*Task to complete*: Below are records to be reproduced exactly and in full.

++++ Data ++++

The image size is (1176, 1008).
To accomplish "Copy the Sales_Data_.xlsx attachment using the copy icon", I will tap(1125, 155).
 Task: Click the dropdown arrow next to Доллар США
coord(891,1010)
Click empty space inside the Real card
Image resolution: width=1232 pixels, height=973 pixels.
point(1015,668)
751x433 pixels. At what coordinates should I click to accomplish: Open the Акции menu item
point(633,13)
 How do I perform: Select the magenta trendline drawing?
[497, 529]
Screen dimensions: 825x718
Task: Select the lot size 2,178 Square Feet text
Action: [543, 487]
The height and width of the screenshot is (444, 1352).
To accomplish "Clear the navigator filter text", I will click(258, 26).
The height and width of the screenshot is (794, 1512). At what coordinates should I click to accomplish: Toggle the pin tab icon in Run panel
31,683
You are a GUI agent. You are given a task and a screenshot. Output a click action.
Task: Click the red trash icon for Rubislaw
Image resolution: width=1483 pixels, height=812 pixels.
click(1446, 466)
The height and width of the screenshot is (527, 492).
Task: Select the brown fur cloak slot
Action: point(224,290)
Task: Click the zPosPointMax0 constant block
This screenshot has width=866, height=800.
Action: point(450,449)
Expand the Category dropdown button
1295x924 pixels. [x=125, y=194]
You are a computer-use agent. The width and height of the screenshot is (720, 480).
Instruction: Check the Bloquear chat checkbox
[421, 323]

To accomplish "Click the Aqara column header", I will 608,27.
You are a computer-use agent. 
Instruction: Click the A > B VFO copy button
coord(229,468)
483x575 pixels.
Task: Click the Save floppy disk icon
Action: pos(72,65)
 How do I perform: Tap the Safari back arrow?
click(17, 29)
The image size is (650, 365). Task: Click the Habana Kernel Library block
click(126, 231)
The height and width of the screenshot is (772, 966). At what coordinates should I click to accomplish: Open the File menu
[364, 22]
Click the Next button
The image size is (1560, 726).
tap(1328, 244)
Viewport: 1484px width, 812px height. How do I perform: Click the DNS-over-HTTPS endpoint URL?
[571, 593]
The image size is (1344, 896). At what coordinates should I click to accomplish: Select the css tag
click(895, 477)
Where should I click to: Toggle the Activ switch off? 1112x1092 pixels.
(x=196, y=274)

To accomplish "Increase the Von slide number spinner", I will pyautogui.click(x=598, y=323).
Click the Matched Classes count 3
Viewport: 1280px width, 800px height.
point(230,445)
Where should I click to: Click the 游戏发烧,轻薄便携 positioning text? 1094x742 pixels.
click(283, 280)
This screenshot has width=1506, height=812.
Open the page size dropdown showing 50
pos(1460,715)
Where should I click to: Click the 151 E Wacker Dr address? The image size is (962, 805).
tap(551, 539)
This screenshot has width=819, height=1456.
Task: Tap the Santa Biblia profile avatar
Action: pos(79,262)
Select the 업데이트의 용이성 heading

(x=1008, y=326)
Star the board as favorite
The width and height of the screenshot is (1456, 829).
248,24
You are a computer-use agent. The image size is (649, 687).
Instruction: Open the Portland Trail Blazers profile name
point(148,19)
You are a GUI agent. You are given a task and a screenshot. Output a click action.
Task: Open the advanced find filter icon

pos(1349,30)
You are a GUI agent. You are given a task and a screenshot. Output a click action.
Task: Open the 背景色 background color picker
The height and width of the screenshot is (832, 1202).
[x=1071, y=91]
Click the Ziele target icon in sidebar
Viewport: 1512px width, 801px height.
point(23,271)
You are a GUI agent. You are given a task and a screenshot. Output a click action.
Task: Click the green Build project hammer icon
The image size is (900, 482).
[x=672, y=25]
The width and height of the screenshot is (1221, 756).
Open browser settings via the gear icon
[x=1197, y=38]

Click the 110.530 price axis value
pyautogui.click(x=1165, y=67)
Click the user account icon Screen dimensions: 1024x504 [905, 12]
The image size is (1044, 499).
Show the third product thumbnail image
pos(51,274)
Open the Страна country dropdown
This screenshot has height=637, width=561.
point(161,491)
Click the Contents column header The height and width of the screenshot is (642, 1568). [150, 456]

++++

*Task result*:
The image size is (1176, 1008).
To accomplish "Copy the Sales_Data_.xlsx attachment using the copy icon", I will tap(1125, 155).
 Task: Click the dropdown arrow next to Доллар США
coord(891,1010)
Click empty space inside the Real card
Image resolution: width=1232 pixels, height=973 pixels.
point(1015,668)
751x433 pixels. At what coordinates should I click to accomplish: Open the Акции menu item
point(633,13)
 How do I perform: Select the magenta trendline drawing?
[497, 529]
Screen dimensions: 825x718
Task: Select the lot size 2,178 Square Feet text
Action: [543, 487]
The height and width of the screenshot is (444, 1352).
To accomplish "Clear the navigator filter text", I will click(258, 26).
The height and width of the screenshot is (794, 1512). At what coordinates should I click to accomplish: Toggle the pin tab icon in Run panel
31,683
You are a GUI agent. You are given a task and a screenshot. Output a click action.
Task: Click the red trash icon for Rubislaw
Image resolution: width=1483 pixels, height=812 pixels.
click(1446, 466)
The height and width of the screenshot is (527, 492).
Task: Select the brown fur cloak slot
Action: point(224,290)
Task: Click the zPosPointMax0 constant block
This screenshot has width=866, height=800.
Action: point(450,449)
Expand the Category dropdown button
1295x924 pixels. [x=125, y=194]
You are a computer-use agent. The width and height of the screenshot is (720, 480).
Instruction: Check the Bloquear chat checkbox
[421, 323]

To accomplish "Click the Aqara column header", I will 608,27.
You are a computer-use agent. 
Instruction: Click the A > B VFO copy button
coord(229,468)
483x575 pixels.
Task: Click the Save floppy disk icon
Action: pos(72,65)
 How do I perform: Tap the Safari back arrow?
click(17, 29)
The image size is (650, 365). Task: Click the Habana Kernel Library block
click(126, 231)
The height and width of the screenshot is (772, 966). At what coordinates should I click to accomplish: Open the File menu
[364, 22]
Click the Next button
The image size is (1560, 726).
tap(1328, 244)
Viewport: 1484px width, 812px height. How do I perform: Click the DNS-over-HTTPS endpoint URL?
[571, 593]
The image size is (1344, 896). At what coordinates should I click to accomplish: Select the css tag
click(895, 477)
Where should I click to: Toggle the Activ switch off? 1112x1092 pixels.
(x=196, y=274)

To accomplish "Increase the Von slide number spinner", I will pyautogui.click(x=598, y=323).
Click the Matched Classes count 3
Viewport: 1280px width, 800px height.
point(230,445)
Where should I click to: Click the 游戏发烧,轻薄便携 positioning text? 1094x742 pixels.
click(283, 280)
This screenshot has width=1506, height=812.
Open the page size dropdown showing 50
pos(1460,715)
Where should I click to: Click the 151 E Wacker Dr address? The image size is (962, 805).
tap(551, 539)
This screenshot has width=819, height=1456.
Task: Tap the Santa Biblia profile avatar
Action: pos(79,262)
Select the 업데이트의 용이성 heading

(x=1008, y=326)
Star the board as favorite
The width and height of the screenshot is (1456, 829).
248,24
You are a computer-use agent. The image size is (649, 687).
Instruction: Open the Portland Trail Blazers profile name
point(148,19)
You are a GUI agent. You are given a task and a screenshot. Output a click action.
Task: Open the advanced find filter icon

pos(1349,30)
You are a GUI agent. You are given a task and a screenshot. Output a click action.
Task: Open the 背景色 background color picker
The height and width of the screenshot is (832, 1202).
[x=1071, y=91]
Click the Ziele target icon in sidebar
Viewport: 1512px width, 801px height.
point(23,271)
You are a GUI agent. You are given a task and a screenshot. Output a click action.
Task: Click the green Build project hammer icon
The image size is (900, 482).
[x=672, y=25]
The width and height of the screenshot is (1221, 756).
Open browser settings via the gear icon
[x=1197, y=38]

Click the 110.530 price axis value
pyautogui.click(x=1165, y=67)
Click the user account icon Screen dimensions: 1024x504 [905, 12]
The image size is (1044, 499).
Show the third product thumbnail image
pos(51,274)
Open the Страна country dropdown
This screenshot has height=637, width=561.
point(161,491)
Click the Contents column header The height and width of the screenshot is (642, 1568). [150, 456]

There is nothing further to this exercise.